** TEXT PASSAGE **
»»

The Ten Plagues that befall the people of Egypt provide us with disturbing questions about the cost of radical change and the problem of collective punishment. Starting with this week’s Torah portion, Va’era, and extending into the next two portions, Bo and B’Shellach, we are confronted with the escalating power struggle between God and Pharaoh, a terrible tug of war, in which the Hebrew and Egyptian people are relegated to playing the role of the rope.
As my friend and colleague, Rabbi Matthew Gewirtz, points out, each of us has an inner Moses and an inner Pharaoh. Our inner Moses hates escalating the stakes of the conflict but sees no other choice. Remember that while Moses is genetically and emotionally a Hebrew, his education and acculturation are Egyptian. Neither the household of Pharaoh, nor the people of Egypt are simple, two-dimensional enemies from his perspective. Neither God nor Moses denounces the Egyptian people writ large. They denounce Pharaoh and decry slavery, an evil, hateful, and brutal practice that the tyrant insists on maintaining at any cost. The situation is not so simple for Pharaoh either. A power struggle by definition extends beyond the initial issue or conflict, devolving from particulars into a fight over authority and decision making powers. The struggle with the Israelites, Moses, and God is not only about slavery for Pharaoh. It’s about losing absolute control, an anathema to absolute monarchs. “If I cave in on slavery today, then what will people think they can get me to relinquish tomorrow?”
Pharaoh is not only an evil tyrant, but also a tragic one. It is not until the suffering of the plagues affects him personally that he concedes defeat. Absolutism, with its incumbent slavery and tyranny, is Pharaoh’s addiction. Pharaoh is a slave to slavery. He is in total denial about the severity of the consequences that his stubbornness brings upon his people. Pharaoh was plagued long before the Ten Plagues ever began. May his incredible ability to ignore the suffering of others and tragic inability to admit when he is wrong, serve as a cautionary tale for all people, all places and all times.

««

** SUPPLIED INFORMATION **
»»

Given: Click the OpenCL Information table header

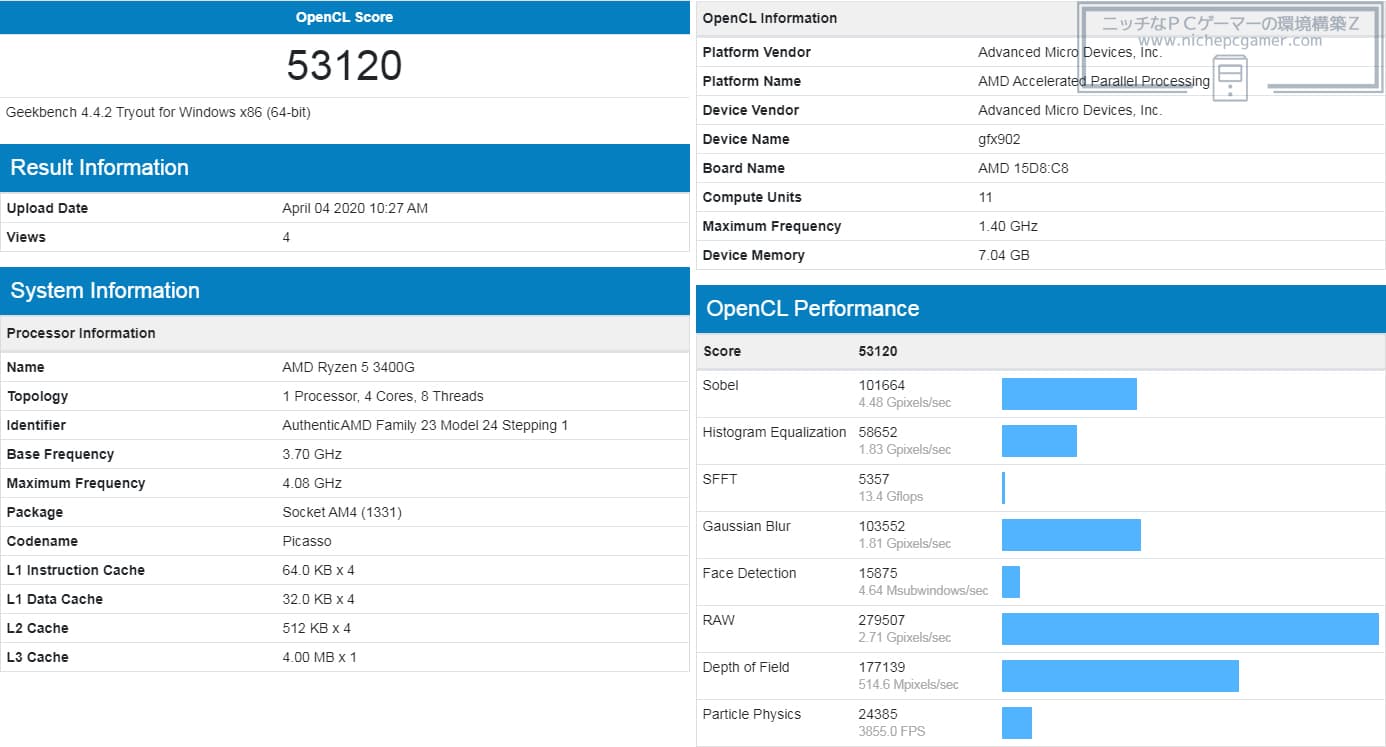Looking at the screenshot, I should point(770,18).
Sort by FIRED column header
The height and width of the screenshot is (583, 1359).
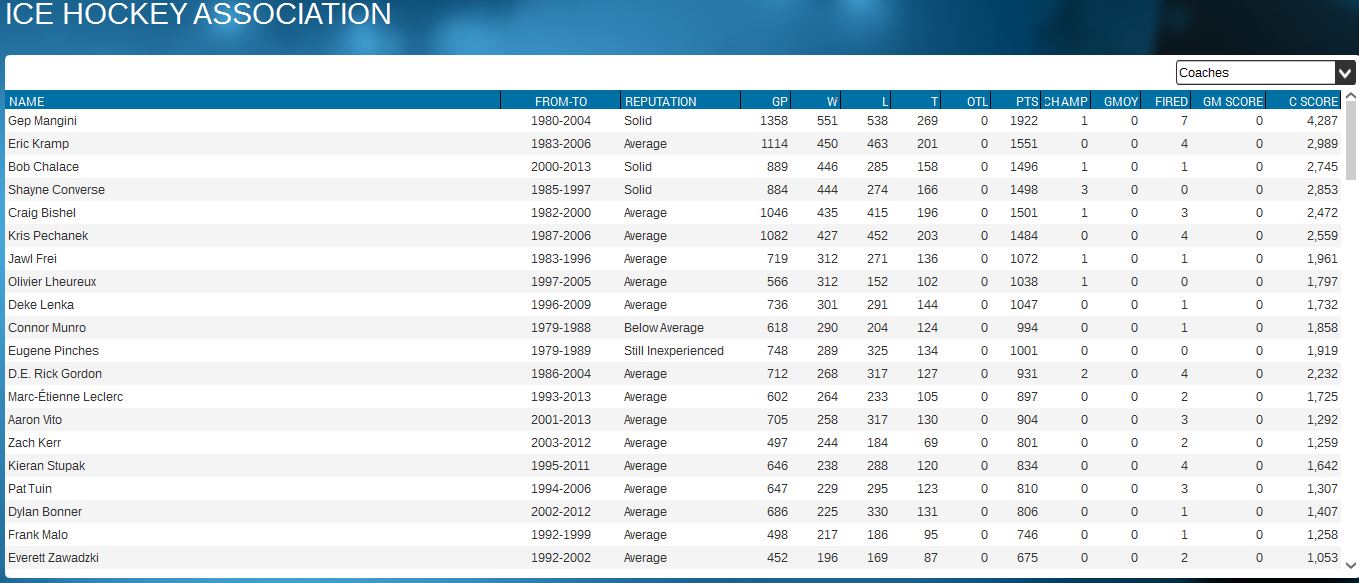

««

** EXERCISE DETAILS **
Please duplicate a passage of the Va'era commentary word for word, starting at the words "Pharaoh is not" and ending after "and all times.". The material comes from a source separate from the Va'era commentary.

** ANSWER SECTION **
Pharaoh is not only an evil tyrant, but also a tragic one. It is not until the suffering of the plagues affects him personally that he concedes defeat. Absolutism, with its incumbent slavery and tyranny, is Pharaoh’s addiction. Pharaoh is a slave to slavery. He is in total denial about the severity of the consequences that his stubbornness brings upon his people. Pharaoh was plagued long before the Ten Plagues ever began. May his incredible ability to ignore the suffering of others and tragic inability to admit when he is wrong, serve as a cautionary tale for all people, all places and all times.